→ Fragmento extraído
------
Ahora bien, los estúpidos son mucho más peligrosos que los malvados. ¿Por qué digo esto? Porque un malvado, para llevar a cabo su plan malévolo, siempre requiere de la participación de otros para alcanzar su objetivo. Un malvado puede diseñar una estafa piramidal exquisita, pero sin el concurso de un número de estúpidos a los que estafar jamás podrá beneficiarse. Un malvado podrá tratar de manipular a las masas, pero sin una masa estúpida que se crea los mensajes que envía su propósito no se cumplirá. De igual forma, un gobernante democrático, para poder cosechar un gran número de votos, necesita recurrir a las pasiones más bajas que movilizan a los estúpidos. Si su mensaje fuera dirigido exclusivamente a una audiencia racional, no obtendría ningún beneficio.
------
→ Datos proporcionados
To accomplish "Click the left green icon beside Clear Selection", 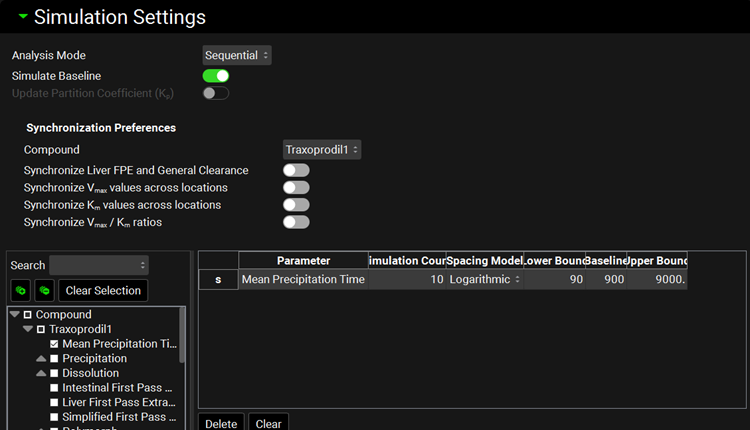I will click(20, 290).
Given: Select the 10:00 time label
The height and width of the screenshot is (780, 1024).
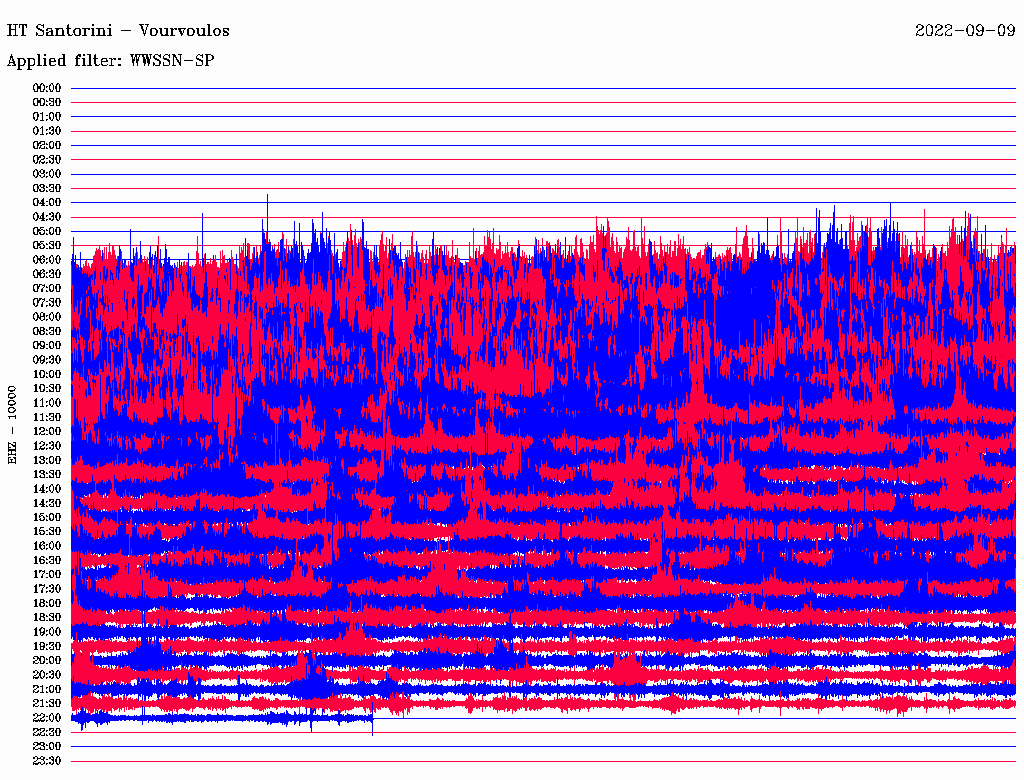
------
→ Tarea por realizar
Edita el fragmento sobre los estúpidos y los malvados: comienza en las palabras "Ahora bien, los", termina después de "obtendría ningún beneficio." y sustituye "gobernante" por "político".

→ Solución propuesta
Ahora bien, los estúpidos son mucho más peligrosos que los malvados. ¿Por qué digo esto? Porque un malvado, para llevar a cabo su plan malévolo, siempre requiere de la participación de otros para alcanzar su objetivo. Un malvado puede diseñar una estafa piramidal exquisita, pero sin el concurso de un número de estúpidos a los que estafar jamás podrá beneficiarse. Un malvado podrá tratar de manipular a las masas, pero sin una masa estúpida que se crea los mensajes que envía su propósito no se cumplirá. De igual forma, un político democrático, para poder cosechar un gran número de votos, necesita recurrir a las pasiones más bajas que movilizan a los estúpidos. Si su mensaje fuera dirigido exclusivamente a una audiencia racional, no obtendría ningún beneficio.